How Pope Benedict first came to know of Fallaci:
"A degree of affinity between Fallaci and the cultural positions of the Catholic church actually predates today's frisson over Islam. In the 1970s, during a bitter referendum campaign in Italy which eventually legalized abortion, Fallaci wrote her famous work Lettera a un bambino non mai nato (Letter to a Child Never Born). She had found herself pregnant, decided to keep the child, and then lost it. The book is regarded by some as one of the most eloquent reflections on maternity and the gift of life ever written, and it brought Fallaci to the attention of a new German bishop and fellow intellectual, Joseph Ratzinger."

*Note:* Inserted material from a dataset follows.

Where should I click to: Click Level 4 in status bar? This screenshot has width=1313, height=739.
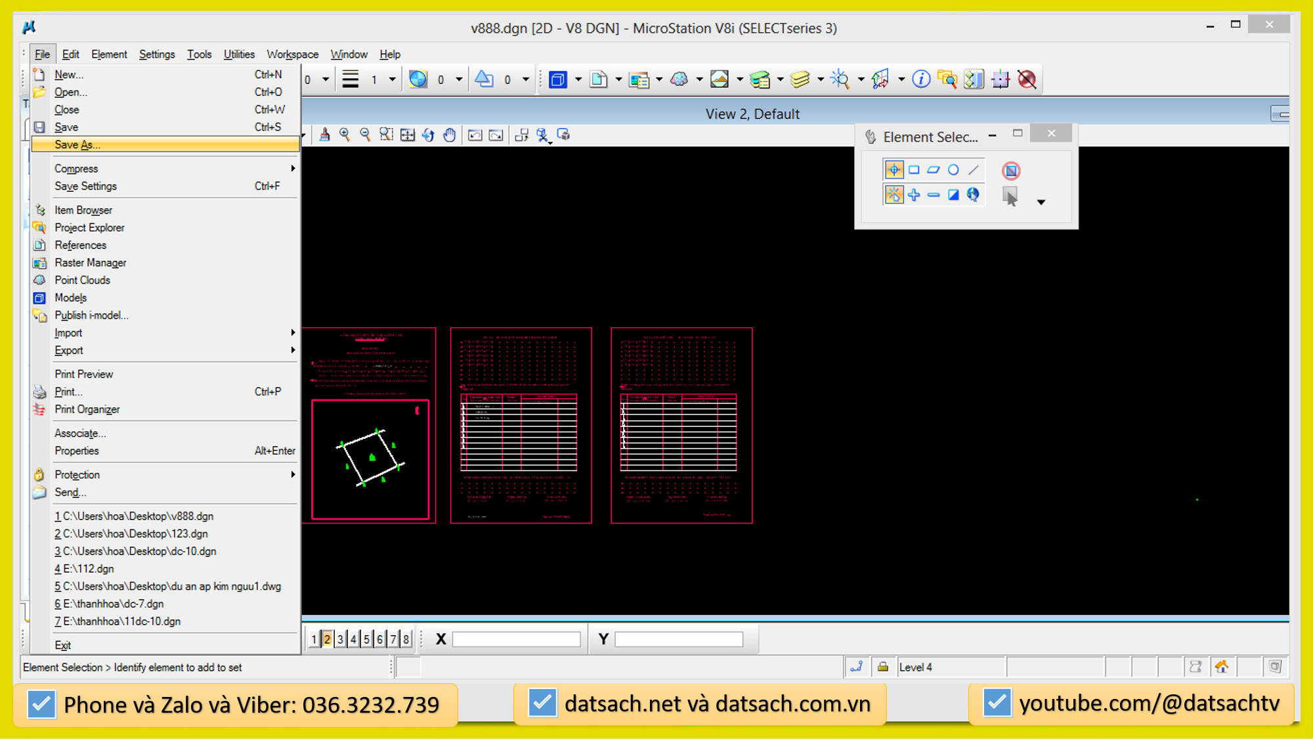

Bishop Fiscichella writes of his friendship with Fallaci:
"On Tuesday, Fisichella recounted the story of his friendship with Fallaci, which began in the final years of her life after she wrote a letter praising an interview he had given on Islam and religious freedom to the Italian paper Corriere della Sera. Towards the end, Fisichella said, the two would talk on the phone sometimes three or four times a day. (Fallaci was in New York, where she had lived for decades, undergoing treatment at the Sloan Kettering Cancer Center.)"
"Fisichella said that despite Fallaci's atheism and anti-clericalism, he saw signs of vestigial Christianity."
"Fallaci returned to Italy in her final days because, she said, she didn't want to die in exile. She asked Fisichella to help arrange a room for her in Florence where she could look out at the famous dome of Brunelleschi atop the Cathedral of Santa Maria del Fiore. She also requested a CD with the sound of church bells to play softly in the background."
"It was Fallaci's desire, Fisichella said, that on the day of her funeral, the bells of the cathedral would ring out. It wasn't easy to arrange, Fisichella said. Though he didn't elaborate, it's well known that some Catholics objected to bestowing such an honor upon a professed atheist, while others argued that it would be seen as an endorsement of her stridently anti-Islamic views. Nonetheless, Fisichella said, he managed to pull it off."
" 'With a great deal of difficulty, due to various polemics, it happened that when her coffin left the clinic to go to the cemetery, the bells of the Cathedral of Florence pealed for Oriana Fallaci,' he said, to thunderous applause from the crowd in Rimini."
Please read the whole thing. Fisichella poignantly describes holding Fallaci's emaciated hands as she died. His final statement:
"I held Oriana Fallaci's hand as a priest, as a bishop, asking the Lord to look upon her with great mercy, if for no other reason than that she suffered so greatly, because she was so alone, and because in her last years, radically and with deep conviction, she defended the idea that this country belongs to the West. She defended like few others the profoundly Christian roots of the civilization to which we all belong, including the faith that, let's not forget, God forever offers to us as a great gift. We have to remember this woman for what she did, for what she said and wrote. She was a great woman, a great Italian, who deserves to be viewed with respect, and who now belongs to the history books."
I teach high school students and often use you as an example of a modern hero. May God grant you peace, Orianna Fallaci.
Posted by: Jeff Minick | September 02, 2007 at 01:55 PM
That's fantastic, Jeff! Where do you teach?